The new Wellcome Trust Investigator Awards for junior faculty members, and the Senior Investigator Awards for more experienced scientists, will assess researchers and their ideas primarily through an interview process, with funding awarded for five to seven years. Researchers will still have to submit written applications, but "we don't want people to focus on the precise details of how the particular experiment will be done", says Walport.

Walport hopes that the shift in emphasis will allow researchers to focus on presenting a big scientific question and why it is important, with applicants grilled on the details of how they plan to tackle the problem during interview.

The best way to fund science is to fund people. ,

The investigator awards build on the trust's existing fellowships, which, like most funders' fellowships, are not given to researchers as a supplement to existing salaried academic positions. "When we interview people for fellowships, they have an opportunity to present their case, and one can have a good exploration as to whether they have a spark and original ideas. We want to extend that idea to people with salaried positions to give people a decent quantum of funding," says Walport. Winners will have the freedom to spend their funding on any research question they want, and will not be limited to the ideas they proposed in their application, he says.

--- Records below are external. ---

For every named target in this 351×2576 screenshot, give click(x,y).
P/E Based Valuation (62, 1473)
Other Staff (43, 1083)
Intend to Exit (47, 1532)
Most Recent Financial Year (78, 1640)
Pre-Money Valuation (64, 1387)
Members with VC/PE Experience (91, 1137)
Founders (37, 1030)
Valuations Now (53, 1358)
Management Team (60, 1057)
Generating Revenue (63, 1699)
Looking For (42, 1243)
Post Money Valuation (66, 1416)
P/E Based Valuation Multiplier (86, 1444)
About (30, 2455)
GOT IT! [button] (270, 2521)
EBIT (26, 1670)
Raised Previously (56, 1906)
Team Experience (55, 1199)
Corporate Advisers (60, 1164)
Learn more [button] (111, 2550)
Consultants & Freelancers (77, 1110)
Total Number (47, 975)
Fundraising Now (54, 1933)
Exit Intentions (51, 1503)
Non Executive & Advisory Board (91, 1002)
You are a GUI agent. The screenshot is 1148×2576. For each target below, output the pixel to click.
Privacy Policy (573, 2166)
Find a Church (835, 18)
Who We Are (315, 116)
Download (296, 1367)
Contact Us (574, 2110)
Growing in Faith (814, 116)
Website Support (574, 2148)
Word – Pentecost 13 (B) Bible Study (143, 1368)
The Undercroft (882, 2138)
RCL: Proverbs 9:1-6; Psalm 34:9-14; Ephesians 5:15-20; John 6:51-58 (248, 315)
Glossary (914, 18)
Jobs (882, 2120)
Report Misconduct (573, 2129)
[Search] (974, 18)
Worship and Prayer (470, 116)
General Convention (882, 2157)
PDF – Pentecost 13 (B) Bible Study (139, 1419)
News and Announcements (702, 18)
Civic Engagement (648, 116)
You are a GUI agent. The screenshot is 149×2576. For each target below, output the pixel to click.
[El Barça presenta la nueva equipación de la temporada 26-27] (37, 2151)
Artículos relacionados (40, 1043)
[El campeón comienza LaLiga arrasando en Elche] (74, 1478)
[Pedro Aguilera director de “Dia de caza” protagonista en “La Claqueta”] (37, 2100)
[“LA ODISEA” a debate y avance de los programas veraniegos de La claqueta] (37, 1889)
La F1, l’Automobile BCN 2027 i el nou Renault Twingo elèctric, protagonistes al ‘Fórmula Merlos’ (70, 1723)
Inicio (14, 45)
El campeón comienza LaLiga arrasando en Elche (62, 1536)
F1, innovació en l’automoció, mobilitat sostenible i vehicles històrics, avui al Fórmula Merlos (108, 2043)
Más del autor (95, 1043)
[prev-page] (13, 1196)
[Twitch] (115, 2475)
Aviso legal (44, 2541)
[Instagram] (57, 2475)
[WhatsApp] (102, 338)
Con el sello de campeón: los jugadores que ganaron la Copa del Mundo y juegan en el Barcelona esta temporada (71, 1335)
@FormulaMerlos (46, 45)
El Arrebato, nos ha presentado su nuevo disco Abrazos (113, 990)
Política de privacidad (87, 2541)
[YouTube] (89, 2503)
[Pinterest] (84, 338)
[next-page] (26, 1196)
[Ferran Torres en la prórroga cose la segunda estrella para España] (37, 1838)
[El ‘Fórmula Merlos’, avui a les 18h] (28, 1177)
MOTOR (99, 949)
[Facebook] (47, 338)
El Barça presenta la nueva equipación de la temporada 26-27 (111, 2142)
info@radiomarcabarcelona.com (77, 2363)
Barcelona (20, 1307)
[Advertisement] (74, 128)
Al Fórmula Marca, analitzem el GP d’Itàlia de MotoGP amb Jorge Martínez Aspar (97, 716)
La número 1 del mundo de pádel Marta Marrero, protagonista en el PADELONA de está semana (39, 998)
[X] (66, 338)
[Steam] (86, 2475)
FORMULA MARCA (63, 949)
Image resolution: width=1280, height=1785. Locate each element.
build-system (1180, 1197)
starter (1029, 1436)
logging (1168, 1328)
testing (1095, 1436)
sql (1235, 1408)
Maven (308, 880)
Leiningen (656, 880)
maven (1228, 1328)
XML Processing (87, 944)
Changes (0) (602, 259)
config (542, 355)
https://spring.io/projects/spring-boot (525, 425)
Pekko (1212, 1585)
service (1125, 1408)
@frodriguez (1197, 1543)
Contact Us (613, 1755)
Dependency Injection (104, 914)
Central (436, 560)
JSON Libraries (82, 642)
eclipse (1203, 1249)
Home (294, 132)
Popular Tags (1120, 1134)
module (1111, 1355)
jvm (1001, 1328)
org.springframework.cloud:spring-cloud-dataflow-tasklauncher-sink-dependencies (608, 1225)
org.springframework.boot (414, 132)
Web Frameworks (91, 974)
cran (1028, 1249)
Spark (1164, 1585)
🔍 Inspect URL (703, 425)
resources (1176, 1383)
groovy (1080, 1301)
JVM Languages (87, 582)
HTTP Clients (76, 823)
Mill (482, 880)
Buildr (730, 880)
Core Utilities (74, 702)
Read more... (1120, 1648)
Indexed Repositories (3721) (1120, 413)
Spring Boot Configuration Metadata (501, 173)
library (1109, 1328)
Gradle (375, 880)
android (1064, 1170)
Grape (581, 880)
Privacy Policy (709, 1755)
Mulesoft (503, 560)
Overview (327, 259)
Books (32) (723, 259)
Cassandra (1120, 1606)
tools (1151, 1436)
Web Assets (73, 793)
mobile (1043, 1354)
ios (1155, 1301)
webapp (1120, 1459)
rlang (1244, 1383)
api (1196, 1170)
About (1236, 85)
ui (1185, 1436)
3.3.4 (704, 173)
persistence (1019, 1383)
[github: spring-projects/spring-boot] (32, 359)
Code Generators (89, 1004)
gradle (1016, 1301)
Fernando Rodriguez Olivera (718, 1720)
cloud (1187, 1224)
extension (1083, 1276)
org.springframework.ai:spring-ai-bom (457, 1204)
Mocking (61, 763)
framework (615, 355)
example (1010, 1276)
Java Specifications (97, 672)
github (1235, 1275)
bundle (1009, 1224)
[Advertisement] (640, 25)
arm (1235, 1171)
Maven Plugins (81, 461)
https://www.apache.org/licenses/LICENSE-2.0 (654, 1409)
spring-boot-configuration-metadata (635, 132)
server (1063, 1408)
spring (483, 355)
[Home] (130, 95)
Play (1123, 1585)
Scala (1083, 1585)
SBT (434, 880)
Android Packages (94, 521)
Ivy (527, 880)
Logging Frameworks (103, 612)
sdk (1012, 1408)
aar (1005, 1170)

The trust has yet to agree the exact amount of money it will commit to the investigator awards but expects it to be about the same amount that it currently awards to project and programme grants, which totalled around £110 million (US$180 million) in 2008. The first round of applications for the investigator awards is expected in autumn 2010, with funding to commence at the beginning of 2011. The move is in part a response to complaints from scientists about the size of grants and the short funding periods generally set by funding bodies in the United Kingdom, says Walport.

Given the more extensive nature of the investigator awards, fewer scientists will be supported than under the current scheme. But Jim Smith, director of the National Institute for Medical Research in Mill Hill, UK, and a previous winner of several Wellcome Trust grants, says that "it is better to fund one person properly than two or three people inadequately". He adds that if the trust's scheme proves to be successful, other funders should consider similar approaches.

The trust says that it is not aware of any other funding body in the United Kingdom that offers the same style of funding. But in the United States, the Howard Hughes Medical Institute (HHMI), in Chevy Chase, Maryland, has operated a similar scheme since the late 1980s. It now runs funding rounds roughly every three years, awarding about $60 million in total based on short written applications outlining a broad scientific question, and then on a more detailed interview. Winners receive awards lasting five years, and are given total freedom to spend the money on any medical research question they wish to pursue. "Traditional grants don't look so favourably on researchers if they venture outside the area they said they were going to tackle," says Jack Dixon, HHMI vice-president and chief scientific officer, adding that giving researchers the freedom to pursue discoveries made along the way produces "better science". The approach is more honest, agrees Smith, because it acknowledges that science has often moved on between the grant application being made and work actually beginning.